C'est l'été, et pour les types comme moi qui ne passeront pas leurs congés sur la Côte d'Azur, on se fait chier. Mais par grâce, à la manière du 29 février qui revient tous les 4 ans, cette année on a de l'escrime à la TV. On ne comprend rien aux règles, on ne connaît pas la différence entre le fleuret, le sabre et l'épée, mais ce n'est pas grave parce que dans tous les cas, on est content si notre tireur français a touché son adversaire après sa parade-riposte ! Oui, ce sont les Jeux olympiques. Et pas n'importe lesquels ! Ce sont les JO de Paris, rendez-vous compte, ça n'arrive qu'une fois par siècle ! Encore moins fréquent que la comète de Halley. Et il nous fallait donc une cérémonie d'ouverture pour fêter ça ! Et quelle cérémonie n'a-t-elle pas été ! La presse internationale a été dithyrambique à son sujet estimant que c'est l'une des plus grandes cérémonies d'ouverture de tous les JO de l'ère moderne, rien que ça ! Mais chez nous, parce que nous sommes des éternels insatisfaits à la gueule bien pendue, on a trouvé des choses à dire - la grande culture française assurément. Et comme je ne veux pas faire déshonneur à cette grande culture du coup de gueule, j'ai décidé de m'y mettre aussi.

Enchanté

Pour la clarté du résumé critique qui va suivre j'ai décidé de manière très originale de suivre le fil des 12 tableaux qui ont été successivement présenté. Un grand fourre-tout général mais qui n'est pas dénué de cohérence comme on va vite le constater.

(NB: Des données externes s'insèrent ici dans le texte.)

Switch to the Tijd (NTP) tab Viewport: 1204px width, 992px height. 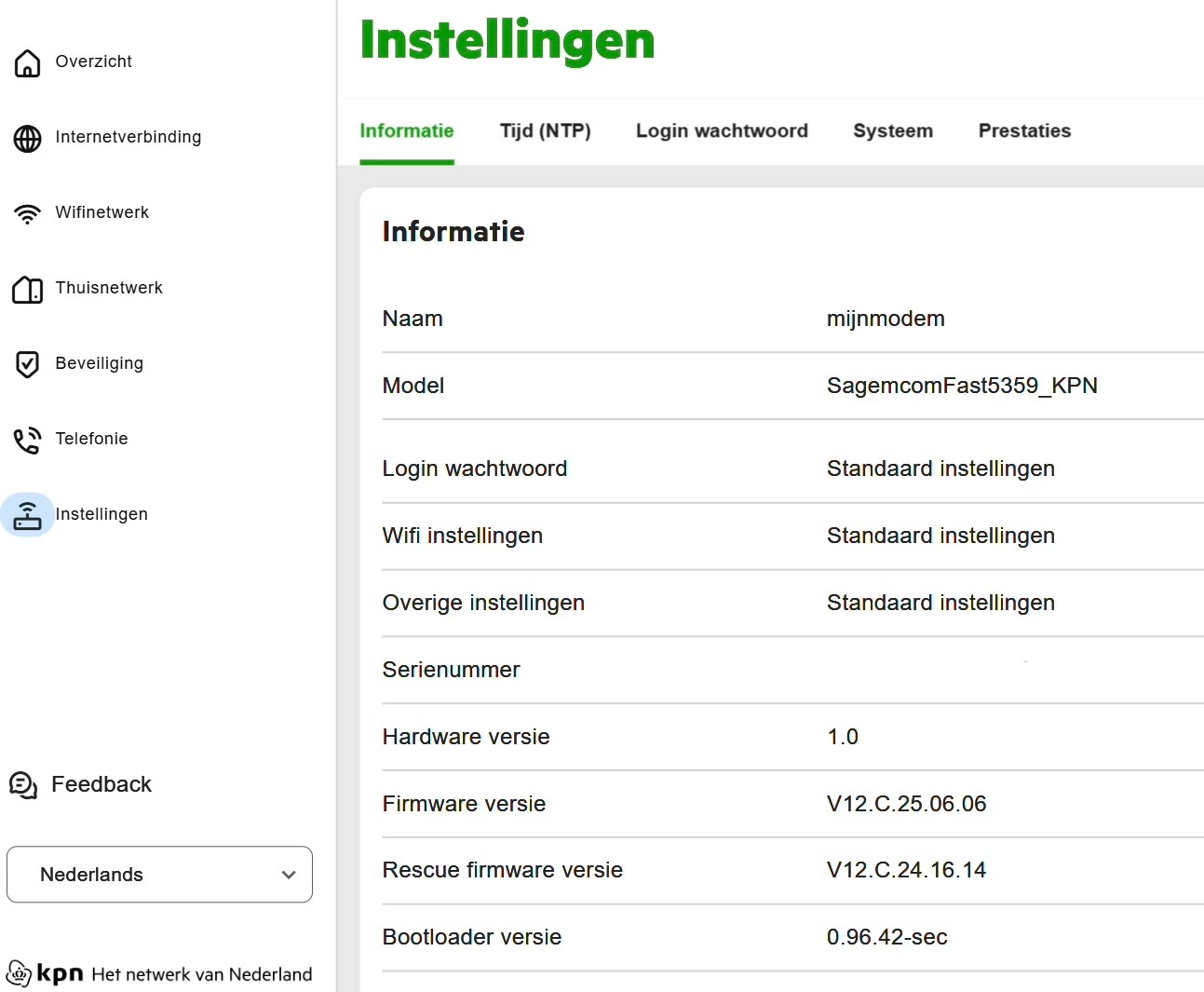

Cette cérémonie - je passe sur la courte introduction mettant en scène notre héros national "Zizou Christ" porteur de flamme bloqué dans les transports parisiens relayé ensuite par un individu encapuchonné faisant très certainement référence à Assassin's Creed, individu qu'on suivra dans ses pérégrinations monumentales tout au long de la soirée - a donc débuté par le premier de ses 12 tableaux intitulé sobrement, comme il en sera des 11 autres, Enchanté. Et enchanté par quoi ? Par Lady Gaga en robe noir et pompons roses j'imagine. Une Lady Gaga et son "troc en plome" accompagnée de danseurs pastichant efficacement le music-hall parisien de Zizi Jeanmaire. Pas de doute on est dans un Paris caricatural. Mais un Paris qui dit déjà beaucoup de choses et qui annonce en vérité tout le reste. Ce n'est pas la caricature le problème - j'imagine bien que toutes les cérémonies dans ce genre sont en grande partie caricaturale. Le problème c'est ce qui est caricaturé. Et ce qui est caricaturé ici c'est Paris ville lumière, ville-monde du spectacle, de la musique et de la mode. Il nous fallait une star américaine parce que Paris c'est l'ouverture au monde. Paris est cette ville mondialisée qui a parfaitement conscience de ce que l'est et elle a décidé de le montrer et de le réaffirmer. L'ironie c'est qu'on verra bientôt comme me l'a fait remarquer un ami qui lira cette critique que nos stars françaises ont elles plutôt chanter en anglais...

Synchronicité

Alors que les premiers bateaux des délégations suivent leur cours - on constatera au passage avec pitié que certaines des plus maigres délégations ont droit à une barque quand les délégations monstres américaines et chinoises ont elles le droit à leur lourd bateau-mouche - un autre tableau se prépare... Voici venue Synchronicité ! Synchronicité qui traduit en spectacle la promesse d'Emmanuel Macron de rebâtir le toit de Notre-Dame avant l'ouverture des JO. Voici donc des danseurs suspendus aux échafaudages de Notre-Dame et rendant un vibrant hommage à tous ces artisans et ces petites mains qui ont fait un travail remarquable pour rendre à cette cathédrale son toit ! C'est l'occasion plus globalement de parler du monde de l'artisanat et du travail.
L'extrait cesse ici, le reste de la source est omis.